Ayuso, the public and the Complutense

I spent five years in the Faculty of Information Sciences at the Complutense University and I cannot remain silent about what happened yesterday in that horrible concrete building that has formed so many illustrious journalists.

Thomas Osborne
Thomas Osborne
30 January 2023 Monday 14:06
8 Reads
Ayuso, the public and the Complutense

I spent five years in the Faculty of Information Sciences at the Complutense University and I cannot remain silent about what happened yesterday in that horrible concrete building that has formed so many illustrious journalists. Journalists of the real ones, of those who magnify the profession. Yes, I am proud to have studied there.

The social networks burned yesterday with what happened and demonstrated once again that each user can configure their own reality depending on the prism with which everything is looked at.

Elisa Lozano, the student with the best record in journalism and audiovisual communication (9.28) last year, asked in the presence of the president of the Community of Madrid: "Is Mrs. Ayuso doing something for us?" I think the question is appropriate: are the rulers doing something for us? Think about the answer and vote accordingly in May and in December.

Go ahead that any democrat should repudiate the escraches. Harassment is not acceptable, especially in a place where freedom should always prevail. But the rector was not fine considering Díaz Ayuso "illustrious" of the public university center in Madrid by reference. I can think of several "illustrious" from those four walls, from teachers to janitors, and I don't think inviting a politician who is gambling the elections in four months is the most appropriate. The public thing is, precisely, to think of the one below and treat him as the one above.
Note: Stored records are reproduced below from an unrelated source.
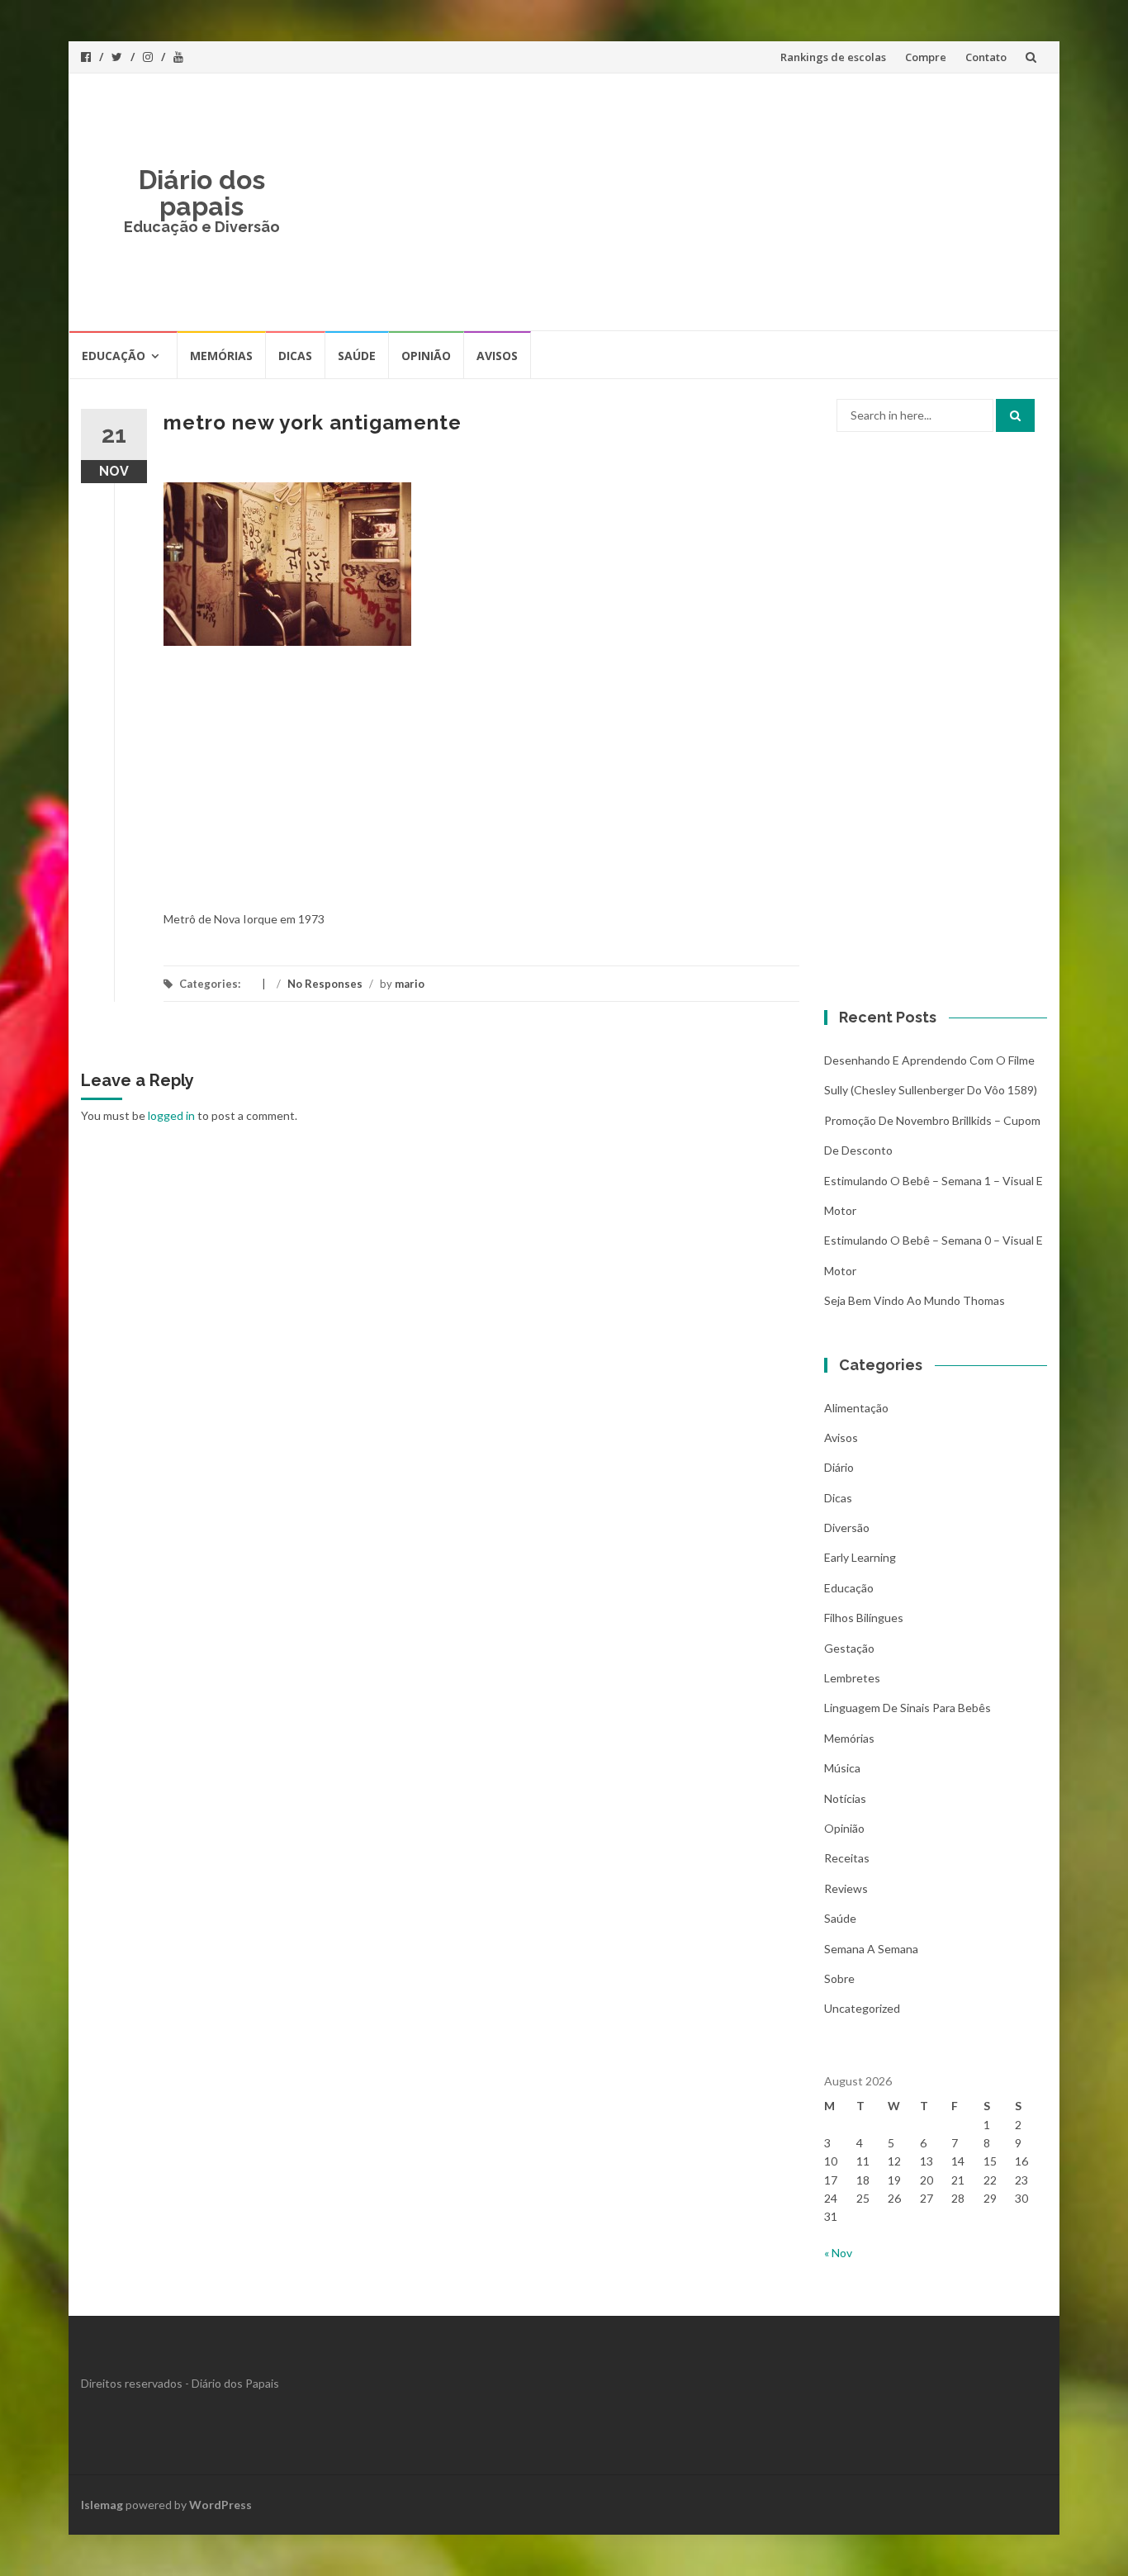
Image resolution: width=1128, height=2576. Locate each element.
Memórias (221, 355)
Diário (839, 1467)
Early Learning (860, 1557)
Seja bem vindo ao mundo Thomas (914, 1300)
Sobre (839, 1978)
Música (842, 1768)
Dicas (295, 355)
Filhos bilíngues (863, 1618)
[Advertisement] (684, 201)
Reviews (846, 1888)
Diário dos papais (202, 192)
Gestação (849, 1648)
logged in (171, 1115)
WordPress (220, 2505)
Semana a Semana (871, 1949)
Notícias (845, 1798)
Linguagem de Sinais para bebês (907, 1708)
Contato (986, 57)
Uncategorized (862, 2008)
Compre (925, 57)
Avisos (497, 355)
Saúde (357, 355)
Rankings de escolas (833, 57)
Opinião (426, 355)
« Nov (838, 2253)
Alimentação (856, 1408)
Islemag (102, 2505)
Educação (113, 355)
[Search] (1015, 415)
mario (409, 983)
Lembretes (852, 1678)
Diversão (847, 1527)
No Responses (325, 983)
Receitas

The rest is politics.

Who was fine yesterday was the actor Antonio de la Torre and the tweeters recognized him. "Freedom for me is having the resources to think for myself," said the journalist. “I was able to study because public education exists. Those who make public education possible deserve to be illustrious workers,” he concluded. touche .

I think De la Torre hit the nail on the head because in Madrid there is not a commitment to the public as it should. I am outraged by requesting a medical appointment for my parents, now elderly, and who will not have the chance to be seen by their doctor for another two weeks. And if it's already late? It annoys me more if possible the families that have to wait more than a year to receive a euro from the Dependency law. I repeat, more than a year. I think there is no need to continue.

Of course there are other places where the same thing happens with the public. It is the argument that I always hear when I denounce these things. But I am also clear that whoever thinks that everything works well in Madrid is because they do not suffer from it.